Entre os pontos considerados simples, estaria a possibilidade de o FMI oferecer aos seus integrantes a possibilidade de alocações anuais de seu instrumento financeiro interno, os direitos de saque especiais – o que poderia ser uma alternativa do dólar como ferramenta de liquidez global ao mesmo tempo em que ajudaria a lidar com os desequilíbrios globais crônicos.
Eichengreen também aponta a necessidade de melhora na organização das reestruturações da dívida para países de menor renda – a última tentativa nesse sentido, o chamado Framework Comum para o Tratamento de Dívidas, fracassou.
Quanto às políticas de crédito, o FMI precisa dissociar o tamanho dos empréstimos de um sistema anacrônico de cotas e reduzir as taxas de juro cobradas aos países de média renda.

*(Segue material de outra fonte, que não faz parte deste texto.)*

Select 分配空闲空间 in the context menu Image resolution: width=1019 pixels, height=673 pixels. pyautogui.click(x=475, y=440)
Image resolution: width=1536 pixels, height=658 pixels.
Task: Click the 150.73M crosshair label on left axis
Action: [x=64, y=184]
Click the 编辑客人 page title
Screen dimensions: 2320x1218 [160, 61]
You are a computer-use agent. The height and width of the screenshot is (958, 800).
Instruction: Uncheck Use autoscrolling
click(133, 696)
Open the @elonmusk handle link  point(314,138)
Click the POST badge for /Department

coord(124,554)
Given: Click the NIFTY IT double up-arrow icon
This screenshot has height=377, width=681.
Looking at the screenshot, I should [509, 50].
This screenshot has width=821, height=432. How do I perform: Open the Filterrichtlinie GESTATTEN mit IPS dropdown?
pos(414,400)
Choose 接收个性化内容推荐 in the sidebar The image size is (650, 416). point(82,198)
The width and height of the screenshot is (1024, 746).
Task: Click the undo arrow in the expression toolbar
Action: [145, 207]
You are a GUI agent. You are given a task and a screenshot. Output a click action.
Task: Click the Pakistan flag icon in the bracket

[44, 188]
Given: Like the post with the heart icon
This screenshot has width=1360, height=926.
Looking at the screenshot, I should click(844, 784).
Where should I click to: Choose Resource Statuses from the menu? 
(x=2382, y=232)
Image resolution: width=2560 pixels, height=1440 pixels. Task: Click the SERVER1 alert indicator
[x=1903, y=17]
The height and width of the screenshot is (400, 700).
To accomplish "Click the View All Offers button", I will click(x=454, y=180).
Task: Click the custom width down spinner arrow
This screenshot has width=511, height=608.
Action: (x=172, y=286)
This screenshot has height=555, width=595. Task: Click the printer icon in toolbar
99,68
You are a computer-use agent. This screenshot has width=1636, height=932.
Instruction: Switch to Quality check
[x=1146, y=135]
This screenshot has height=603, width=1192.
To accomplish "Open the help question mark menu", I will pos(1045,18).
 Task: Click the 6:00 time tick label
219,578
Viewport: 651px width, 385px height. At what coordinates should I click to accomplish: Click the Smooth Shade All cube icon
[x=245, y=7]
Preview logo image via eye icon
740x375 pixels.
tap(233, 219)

O articulista também lista pontos como a insistência na cooperação do governo e das instituições financeiras da China, que “não estão familiarizadas com as responsabilidades de um credor soberano”, afirmando que o país deveria “apoiar reformas para acelerar reestruturações e apoiar iniciativas para reprimir credores”.
Em termos da sua supervisão das políticas dos países, Eichengreen destaca que o FMI precisa resolver a sua aparente falta de imparcialidade; enquanto os países emergentes e em desenvolvimento obedecem a padrões mais exigentes, os países de rendimento elevado, como os Estados Unidos, ficam isentos de responsabilidades.
“ (O FMI) precisa revigorar sua análise das repercussões transfronteiriças das políticas dos grandes países, um processo que os EUA conseguiram reprimir”, destaca o articulista.
Mas, acima de tudo, o economista afirma que o FMI precisa reconhecer que não pode ser tudo para todos. “Sob a gestão de recentes diretores-gerais, (o FMI) ampliou sua agenda, preservando a estabilidade econômica e financeira, para abranger igualdade de gênero, mudanças climáticas e outras questões não tradicionais. Estes não são temas sobre quais os macroeconomistas do FMI tenham experiência (…)”.